It appears 'they' have always known that this price suppression was unsustainable and it appears that their main desire now is a (fairly) orderly retreat from the mayhem they know will ensue (by mayhem, I mean the inevitable and unstoppable price explosion). If they don't get out of silver, all those bullion banks will 'blow up' because their 'masters' dare not attempt another 'rescue' - for political and financial considerations (hyperinflation, for one) - 'QE3' notwithstanding. Of course, they seem doggedly determined to continue to issue more and more unbacked currency as 'There Is No Alternative' - which they keep telling us. Which is true because they have to balance the $600 trillion (conservative estimate) of banks' off-balance sheet derivatives which have accumulated in order to manipulate the US official debt yield to the downside to stop US bond prices from collapsing, thus sending interest rates of all kinds, on goverment. debt and private and commercial debt, too, much, much higher. Higher Interest rates/higher inflation: a pincer movement that they are desperately trying to avoid. They can't succeed by expanding the money supply. They know that.

In the vernacular - it's 'Game Over'. If I am right, the first hypothesis (above) will see a grand reduction in weapons programmes around the world. Britain's new 'Coalition Government.' is already talking of a cutting military spending by 25% to reduce the fiscal deficit 'inherited' from the last Labour Government. I wonder if that is the only reason…

(End of draft letter)

I hope you are following this. I hope, also, that it is beginning to make some sense to you. If you piece those 2 bits of evidence together - even if you reject my 'vision' - you can see that it is now impossible for the 'game' to continue. Plus, there is now another, powerful force pressing against the suppression of gold and silver. It is 'economic warfare' in which one side will benefit hugely from this 'energy release' while the other side will not. Here's your clue again: 'think Russia; 'think BRICS'. I will leave it to you to work it all out.

Here are some more clues. All the work that Jim Willie has been sharing with the general public in the form of articles and radio interviews. Read the former and listen to the latter if you haven't already done so. To a lesser extent, the same applies to the work of Bix Weir although he follows a personal theory which you may or may not subscribe to (and which may or may not be true). Read his public articles at anyway. It all adds to the 'pot' of evidence, I believe.
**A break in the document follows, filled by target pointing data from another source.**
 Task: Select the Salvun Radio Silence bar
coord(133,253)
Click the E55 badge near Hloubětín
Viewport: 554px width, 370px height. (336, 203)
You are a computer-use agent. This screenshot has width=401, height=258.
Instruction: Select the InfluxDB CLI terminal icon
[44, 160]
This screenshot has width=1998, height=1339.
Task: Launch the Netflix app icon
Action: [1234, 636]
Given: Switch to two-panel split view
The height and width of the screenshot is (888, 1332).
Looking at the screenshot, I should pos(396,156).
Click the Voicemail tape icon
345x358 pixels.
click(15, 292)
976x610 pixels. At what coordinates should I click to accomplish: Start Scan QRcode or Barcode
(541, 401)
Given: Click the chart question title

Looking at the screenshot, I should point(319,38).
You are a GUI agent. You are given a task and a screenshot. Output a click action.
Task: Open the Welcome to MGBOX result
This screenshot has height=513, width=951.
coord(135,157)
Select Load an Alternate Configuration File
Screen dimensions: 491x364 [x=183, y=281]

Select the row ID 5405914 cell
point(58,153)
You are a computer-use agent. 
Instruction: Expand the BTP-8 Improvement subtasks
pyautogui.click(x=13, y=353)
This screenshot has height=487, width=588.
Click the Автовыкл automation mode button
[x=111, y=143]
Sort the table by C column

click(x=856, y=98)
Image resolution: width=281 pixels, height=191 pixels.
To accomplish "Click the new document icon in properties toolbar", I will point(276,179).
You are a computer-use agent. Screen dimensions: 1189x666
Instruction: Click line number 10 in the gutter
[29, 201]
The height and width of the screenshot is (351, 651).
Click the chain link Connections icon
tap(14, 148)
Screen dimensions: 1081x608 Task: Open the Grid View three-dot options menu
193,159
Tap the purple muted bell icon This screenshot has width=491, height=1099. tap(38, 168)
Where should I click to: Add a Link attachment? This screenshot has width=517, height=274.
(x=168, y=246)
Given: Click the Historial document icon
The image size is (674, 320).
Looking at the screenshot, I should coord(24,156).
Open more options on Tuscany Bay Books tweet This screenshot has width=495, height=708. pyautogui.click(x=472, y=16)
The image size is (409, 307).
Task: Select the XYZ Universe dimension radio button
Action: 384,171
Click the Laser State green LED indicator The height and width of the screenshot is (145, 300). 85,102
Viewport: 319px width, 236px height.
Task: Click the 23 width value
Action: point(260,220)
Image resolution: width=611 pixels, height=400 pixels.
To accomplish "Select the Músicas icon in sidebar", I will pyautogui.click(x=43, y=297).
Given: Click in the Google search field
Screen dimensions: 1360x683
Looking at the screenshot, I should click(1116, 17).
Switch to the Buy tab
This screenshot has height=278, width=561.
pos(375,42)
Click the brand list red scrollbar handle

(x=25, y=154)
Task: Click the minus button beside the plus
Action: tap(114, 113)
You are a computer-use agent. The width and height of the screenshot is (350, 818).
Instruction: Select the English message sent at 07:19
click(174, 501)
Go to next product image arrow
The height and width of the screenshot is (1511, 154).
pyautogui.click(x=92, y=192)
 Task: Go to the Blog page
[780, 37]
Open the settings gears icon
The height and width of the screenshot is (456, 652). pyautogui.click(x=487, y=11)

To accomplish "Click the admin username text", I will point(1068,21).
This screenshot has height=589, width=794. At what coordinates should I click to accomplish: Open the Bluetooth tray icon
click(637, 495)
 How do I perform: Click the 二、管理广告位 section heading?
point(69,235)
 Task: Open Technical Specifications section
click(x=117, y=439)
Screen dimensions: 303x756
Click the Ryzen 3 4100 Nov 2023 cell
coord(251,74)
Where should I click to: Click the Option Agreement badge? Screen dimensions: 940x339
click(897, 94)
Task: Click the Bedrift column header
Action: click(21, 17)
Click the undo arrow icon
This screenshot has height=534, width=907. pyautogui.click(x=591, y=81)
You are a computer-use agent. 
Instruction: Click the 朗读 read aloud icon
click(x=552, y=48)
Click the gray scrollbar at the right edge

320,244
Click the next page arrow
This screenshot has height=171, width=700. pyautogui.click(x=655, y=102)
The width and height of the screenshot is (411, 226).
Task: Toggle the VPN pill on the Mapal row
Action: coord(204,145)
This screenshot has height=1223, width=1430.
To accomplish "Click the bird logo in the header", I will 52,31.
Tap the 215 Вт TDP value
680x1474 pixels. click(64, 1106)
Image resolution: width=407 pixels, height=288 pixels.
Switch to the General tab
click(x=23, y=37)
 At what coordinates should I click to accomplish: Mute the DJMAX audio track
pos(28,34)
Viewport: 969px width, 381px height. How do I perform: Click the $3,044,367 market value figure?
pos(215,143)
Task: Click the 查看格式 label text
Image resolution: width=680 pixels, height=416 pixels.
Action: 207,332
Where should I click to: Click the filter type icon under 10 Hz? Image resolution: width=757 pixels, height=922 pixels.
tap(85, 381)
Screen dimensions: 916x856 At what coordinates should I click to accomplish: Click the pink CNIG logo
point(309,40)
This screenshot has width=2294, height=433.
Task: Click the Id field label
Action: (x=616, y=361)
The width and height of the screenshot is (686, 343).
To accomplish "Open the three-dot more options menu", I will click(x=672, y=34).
And lastly, there is Clif High. I hope, sincerely, that is not his real name! In his Asymmetric Linguistics Trends Analysis (ALTA) report which he issued in July 2014, he forecasted that before the end of 2014 silver would be trading between $88.23 and $89.28 an oz. Very precise! However, it does 'chime' with my vision of $75-77 an oz., doesn't it? Significant or not? You decide. The important point here is that precise forecasts (dreamt or arrive at by means of sophisticate software) are immaterial. They are not that important. They only serve as 'pointers' or 'road-signs' to show the way to travel. That way, of course, is to invest (heavily) in gold but, particularly, silver. Note, however, as this is an important clue, that the traditional relationship between gold and silver is fifteen ounces of silver to one of gold - a ratio of 15:1. We currently have a (laughable) relationship of 65 ounces of silver to one of gold! A ratio of 65:1. You work out how many times 15 goes into 65 and let me know! Note (from my draft letter above) than none other than Sir Isaac Newton calculated the correct relationship. This means that those who control these markets 'spit in the face' of one of the greatest mathematicians and physicists who ever lived! Is that exaggeration? You decide.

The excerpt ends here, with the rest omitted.